Lincoln
Secco | Blog da Boitempo | São Paulo
Há
de fato um grande perigo de desencadeamento de uma guerra com armas
convencionais ou nucleares. Os loucos podem sempre provocá-la. Mas eles não
estão em Pyongyang, e sim em Washington
A
Coréia do Norte é um país. Esta verdade simples é inaceitável para a maior
parte da imprensa mundial. É como se aquela nação não tivesse o direito de
existir.

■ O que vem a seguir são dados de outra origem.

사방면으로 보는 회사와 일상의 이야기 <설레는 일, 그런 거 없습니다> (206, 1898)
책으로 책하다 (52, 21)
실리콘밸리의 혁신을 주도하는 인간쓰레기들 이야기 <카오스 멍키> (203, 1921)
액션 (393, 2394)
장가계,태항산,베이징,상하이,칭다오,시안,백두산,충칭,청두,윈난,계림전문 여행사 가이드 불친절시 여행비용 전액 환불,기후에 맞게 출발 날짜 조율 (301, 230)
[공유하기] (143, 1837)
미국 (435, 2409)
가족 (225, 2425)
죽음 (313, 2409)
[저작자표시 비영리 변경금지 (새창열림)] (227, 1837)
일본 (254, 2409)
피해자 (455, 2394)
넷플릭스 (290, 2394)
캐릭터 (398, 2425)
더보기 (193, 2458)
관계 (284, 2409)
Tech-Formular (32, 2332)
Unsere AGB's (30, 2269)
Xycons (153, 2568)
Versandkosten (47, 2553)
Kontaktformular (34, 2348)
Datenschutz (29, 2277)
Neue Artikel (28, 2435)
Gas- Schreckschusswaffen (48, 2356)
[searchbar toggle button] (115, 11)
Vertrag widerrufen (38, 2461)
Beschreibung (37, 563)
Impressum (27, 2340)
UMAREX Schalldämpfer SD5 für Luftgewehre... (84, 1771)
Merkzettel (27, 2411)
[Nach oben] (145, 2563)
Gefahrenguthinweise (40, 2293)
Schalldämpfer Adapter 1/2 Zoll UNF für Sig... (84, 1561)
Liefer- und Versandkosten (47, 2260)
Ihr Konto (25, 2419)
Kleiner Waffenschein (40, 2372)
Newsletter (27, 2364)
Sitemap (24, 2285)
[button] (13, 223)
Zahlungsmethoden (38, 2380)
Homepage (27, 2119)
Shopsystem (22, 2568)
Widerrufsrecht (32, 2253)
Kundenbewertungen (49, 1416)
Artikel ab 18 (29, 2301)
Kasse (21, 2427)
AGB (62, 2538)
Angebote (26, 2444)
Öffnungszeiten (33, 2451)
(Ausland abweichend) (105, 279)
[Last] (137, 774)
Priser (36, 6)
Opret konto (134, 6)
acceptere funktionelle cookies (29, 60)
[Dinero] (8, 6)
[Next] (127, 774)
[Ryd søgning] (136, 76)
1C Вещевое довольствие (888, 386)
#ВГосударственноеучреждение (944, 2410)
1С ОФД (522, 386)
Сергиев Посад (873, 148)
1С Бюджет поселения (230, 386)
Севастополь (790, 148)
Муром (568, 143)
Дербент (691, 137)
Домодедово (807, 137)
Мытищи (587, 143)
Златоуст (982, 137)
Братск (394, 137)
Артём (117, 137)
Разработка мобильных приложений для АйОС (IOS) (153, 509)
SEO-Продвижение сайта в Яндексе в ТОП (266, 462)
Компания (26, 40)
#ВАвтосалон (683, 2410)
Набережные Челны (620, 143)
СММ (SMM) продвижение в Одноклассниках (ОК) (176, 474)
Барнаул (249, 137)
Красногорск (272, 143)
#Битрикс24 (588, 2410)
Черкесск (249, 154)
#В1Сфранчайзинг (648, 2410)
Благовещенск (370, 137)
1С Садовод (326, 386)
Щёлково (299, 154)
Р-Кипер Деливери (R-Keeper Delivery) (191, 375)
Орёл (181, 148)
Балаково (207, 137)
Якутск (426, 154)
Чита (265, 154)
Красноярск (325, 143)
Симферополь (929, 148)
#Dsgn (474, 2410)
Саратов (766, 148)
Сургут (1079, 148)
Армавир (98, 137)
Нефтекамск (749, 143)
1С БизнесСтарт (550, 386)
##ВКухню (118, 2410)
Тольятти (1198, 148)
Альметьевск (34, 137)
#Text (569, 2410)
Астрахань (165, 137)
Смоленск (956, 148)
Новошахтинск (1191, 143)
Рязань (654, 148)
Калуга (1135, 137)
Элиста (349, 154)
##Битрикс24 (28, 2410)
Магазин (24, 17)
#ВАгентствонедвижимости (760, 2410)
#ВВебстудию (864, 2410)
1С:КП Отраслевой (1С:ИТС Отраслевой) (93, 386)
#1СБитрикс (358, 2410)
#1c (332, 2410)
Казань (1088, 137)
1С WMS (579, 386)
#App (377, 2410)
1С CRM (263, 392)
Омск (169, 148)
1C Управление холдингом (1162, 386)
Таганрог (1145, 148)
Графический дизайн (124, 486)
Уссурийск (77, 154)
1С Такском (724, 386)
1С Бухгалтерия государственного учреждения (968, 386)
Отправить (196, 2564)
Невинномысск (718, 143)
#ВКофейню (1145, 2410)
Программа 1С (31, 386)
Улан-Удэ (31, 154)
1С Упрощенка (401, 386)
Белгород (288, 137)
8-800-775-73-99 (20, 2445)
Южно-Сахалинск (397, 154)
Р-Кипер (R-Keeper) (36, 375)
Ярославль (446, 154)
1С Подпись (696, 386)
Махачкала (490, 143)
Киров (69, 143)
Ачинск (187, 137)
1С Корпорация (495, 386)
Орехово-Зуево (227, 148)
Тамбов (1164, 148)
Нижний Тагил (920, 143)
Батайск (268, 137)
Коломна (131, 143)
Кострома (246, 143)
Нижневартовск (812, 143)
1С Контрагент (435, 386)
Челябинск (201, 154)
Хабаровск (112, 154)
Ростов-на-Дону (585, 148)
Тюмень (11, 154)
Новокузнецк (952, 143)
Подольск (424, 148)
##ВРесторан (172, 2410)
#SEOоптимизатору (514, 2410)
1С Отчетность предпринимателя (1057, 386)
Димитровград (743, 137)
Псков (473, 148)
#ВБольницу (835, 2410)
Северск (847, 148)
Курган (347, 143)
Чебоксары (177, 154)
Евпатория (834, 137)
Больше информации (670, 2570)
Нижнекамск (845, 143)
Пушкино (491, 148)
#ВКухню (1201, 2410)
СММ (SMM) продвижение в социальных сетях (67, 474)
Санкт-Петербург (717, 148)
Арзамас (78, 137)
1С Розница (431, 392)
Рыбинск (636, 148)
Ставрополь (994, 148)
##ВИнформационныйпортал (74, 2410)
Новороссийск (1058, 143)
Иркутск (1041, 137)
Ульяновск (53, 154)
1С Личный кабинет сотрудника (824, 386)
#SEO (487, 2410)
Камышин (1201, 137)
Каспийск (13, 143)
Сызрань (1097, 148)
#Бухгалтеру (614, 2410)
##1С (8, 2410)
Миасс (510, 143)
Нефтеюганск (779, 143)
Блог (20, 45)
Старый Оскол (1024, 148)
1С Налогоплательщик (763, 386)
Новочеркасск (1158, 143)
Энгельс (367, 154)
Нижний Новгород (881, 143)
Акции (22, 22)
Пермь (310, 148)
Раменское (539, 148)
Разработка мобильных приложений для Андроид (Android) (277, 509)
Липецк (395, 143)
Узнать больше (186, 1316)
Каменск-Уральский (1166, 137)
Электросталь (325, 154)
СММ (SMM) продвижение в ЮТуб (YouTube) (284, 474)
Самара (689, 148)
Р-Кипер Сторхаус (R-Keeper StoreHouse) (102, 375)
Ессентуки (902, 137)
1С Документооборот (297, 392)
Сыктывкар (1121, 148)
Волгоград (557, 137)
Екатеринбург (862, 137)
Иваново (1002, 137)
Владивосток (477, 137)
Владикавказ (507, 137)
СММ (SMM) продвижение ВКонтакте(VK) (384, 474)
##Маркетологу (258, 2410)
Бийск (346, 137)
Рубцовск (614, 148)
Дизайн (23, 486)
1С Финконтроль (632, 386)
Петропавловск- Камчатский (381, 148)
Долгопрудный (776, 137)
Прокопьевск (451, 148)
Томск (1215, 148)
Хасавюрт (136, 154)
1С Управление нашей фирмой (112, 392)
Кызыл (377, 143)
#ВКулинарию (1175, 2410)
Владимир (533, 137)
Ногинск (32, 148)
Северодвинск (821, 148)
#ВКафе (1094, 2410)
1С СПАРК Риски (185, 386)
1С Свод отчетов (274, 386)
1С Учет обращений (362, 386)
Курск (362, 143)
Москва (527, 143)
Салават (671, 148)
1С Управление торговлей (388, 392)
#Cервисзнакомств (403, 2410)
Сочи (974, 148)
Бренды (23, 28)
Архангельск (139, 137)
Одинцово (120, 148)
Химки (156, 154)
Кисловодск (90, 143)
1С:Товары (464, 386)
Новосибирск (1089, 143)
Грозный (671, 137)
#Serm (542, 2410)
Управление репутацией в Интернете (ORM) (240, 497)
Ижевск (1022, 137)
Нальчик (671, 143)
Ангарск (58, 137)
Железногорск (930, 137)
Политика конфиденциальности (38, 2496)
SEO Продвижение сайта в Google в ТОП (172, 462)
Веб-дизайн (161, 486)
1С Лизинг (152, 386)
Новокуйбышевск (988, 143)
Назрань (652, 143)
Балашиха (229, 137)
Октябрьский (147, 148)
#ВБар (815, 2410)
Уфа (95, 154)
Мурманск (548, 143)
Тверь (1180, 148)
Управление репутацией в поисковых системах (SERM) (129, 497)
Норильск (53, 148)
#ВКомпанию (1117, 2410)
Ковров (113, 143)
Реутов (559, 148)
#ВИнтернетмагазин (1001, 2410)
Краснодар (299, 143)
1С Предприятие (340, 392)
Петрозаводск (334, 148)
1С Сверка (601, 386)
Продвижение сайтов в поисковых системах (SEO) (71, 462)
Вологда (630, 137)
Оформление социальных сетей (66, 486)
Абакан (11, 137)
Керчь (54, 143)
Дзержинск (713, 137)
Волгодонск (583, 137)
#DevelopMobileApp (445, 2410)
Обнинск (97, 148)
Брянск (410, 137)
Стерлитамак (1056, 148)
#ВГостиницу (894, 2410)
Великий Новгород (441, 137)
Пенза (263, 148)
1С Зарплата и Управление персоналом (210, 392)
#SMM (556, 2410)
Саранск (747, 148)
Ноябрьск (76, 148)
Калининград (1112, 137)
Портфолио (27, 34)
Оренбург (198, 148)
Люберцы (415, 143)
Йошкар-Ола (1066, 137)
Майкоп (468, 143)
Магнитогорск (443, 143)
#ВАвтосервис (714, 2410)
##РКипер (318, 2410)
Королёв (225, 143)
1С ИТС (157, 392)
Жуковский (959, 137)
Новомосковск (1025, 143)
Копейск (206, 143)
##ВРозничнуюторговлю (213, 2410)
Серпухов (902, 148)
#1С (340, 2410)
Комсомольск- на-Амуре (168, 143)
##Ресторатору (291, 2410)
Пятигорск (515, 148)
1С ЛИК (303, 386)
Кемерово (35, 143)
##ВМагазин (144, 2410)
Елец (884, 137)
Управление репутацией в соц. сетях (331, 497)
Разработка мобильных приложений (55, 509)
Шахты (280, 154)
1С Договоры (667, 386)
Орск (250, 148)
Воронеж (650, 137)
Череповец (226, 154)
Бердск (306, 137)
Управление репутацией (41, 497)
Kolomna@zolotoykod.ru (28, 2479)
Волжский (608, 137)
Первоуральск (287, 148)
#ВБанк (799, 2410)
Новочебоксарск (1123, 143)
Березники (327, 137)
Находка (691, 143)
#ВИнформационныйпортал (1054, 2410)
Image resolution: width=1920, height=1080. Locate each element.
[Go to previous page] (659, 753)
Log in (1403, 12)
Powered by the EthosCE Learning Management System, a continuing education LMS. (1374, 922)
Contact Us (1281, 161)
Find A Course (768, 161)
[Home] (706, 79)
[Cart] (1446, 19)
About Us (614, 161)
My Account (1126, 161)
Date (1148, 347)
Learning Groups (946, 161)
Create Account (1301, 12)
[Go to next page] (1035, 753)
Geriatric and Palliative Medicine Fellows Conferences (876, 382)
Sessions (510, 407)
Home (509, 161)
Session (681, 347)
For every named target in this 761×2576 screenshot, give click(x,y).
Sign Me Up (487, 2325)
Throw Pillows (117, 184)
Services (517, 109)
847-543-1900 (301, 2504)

Seria uma monarquia comunista, um país faminto e obsoleto ou uma
ditadura sanguinária e terrorista.
Ainda
que todas as coisas acima ditas fossem verdadeiras, nós acharíamos várias delas
em outros países do mundo apoiados pelo “Ocidente”. Por isso, ninguém está
interessado no povo da Coréia do Norte e muito menos em “libertá-lo”.
Depois
de ocupada pelo Japão, a Coréia foi de fato libertada pelos aliados em 1945. A
luta entre os comunistas e seus inimigos já mantinha o país dividido. Em 1950,
depois da desocupação, iniciou-se a Guerra Civil. Os EUA invadiram o norte e
capturaram a capital, Pyongyang, em outubro de 1950. Em apoio às tropas de Kim
Il Sung, os chineses entraram secretamente na Coréia do Norte e iniciaram uma
ofensiva. Depois de conquistarem Seul, os chineses sofreram a contra-ofensiva e
recuaram até o famoso paralelo 38, que divide as duas Coréias. As lutas
encarniçadas por posições no território coreano se prolongaram até julho de
1953.
A
partir da implantação da Ditadura em 1961, a Coréia do Sul teve amplo progresso
industrial. O norte, isolado (salvo pelo apoio chinês), teve que se manter com
escassos recursos naturais. A ideologia Zuche, adotada pelo país, significa a
perene busca da autonomia econômica e da soberania política. Mas o isolamento
diplomático obrigou Kim Il Sung a destinar grande parte de seu orçamento para a
defesa, visto que seu adversário não são as tropas sul-coreanas, mas o Exército
dos EUA.
Sem
as Forças Armadas descomunais que possui, a Coréia do Norte há muito teria
sucumbido. E como qualquer país armado até os dentes, não se pode esperar que
lá vigore a mais pura “democracia”. A propaganda difundida pela imprensa
estadunidense e reproduzida no Brasil mostra o atual líder do país como o maior
perigo à paz mundial. Adjetivos como louco, terrorista e lunático incrementam o
medo das pessoas. Afinal, o “louco” é um jovem com armas nucleares!
Durante
meio século, os sucessivos governos dos EUA desenvolveram artefatos nucleares.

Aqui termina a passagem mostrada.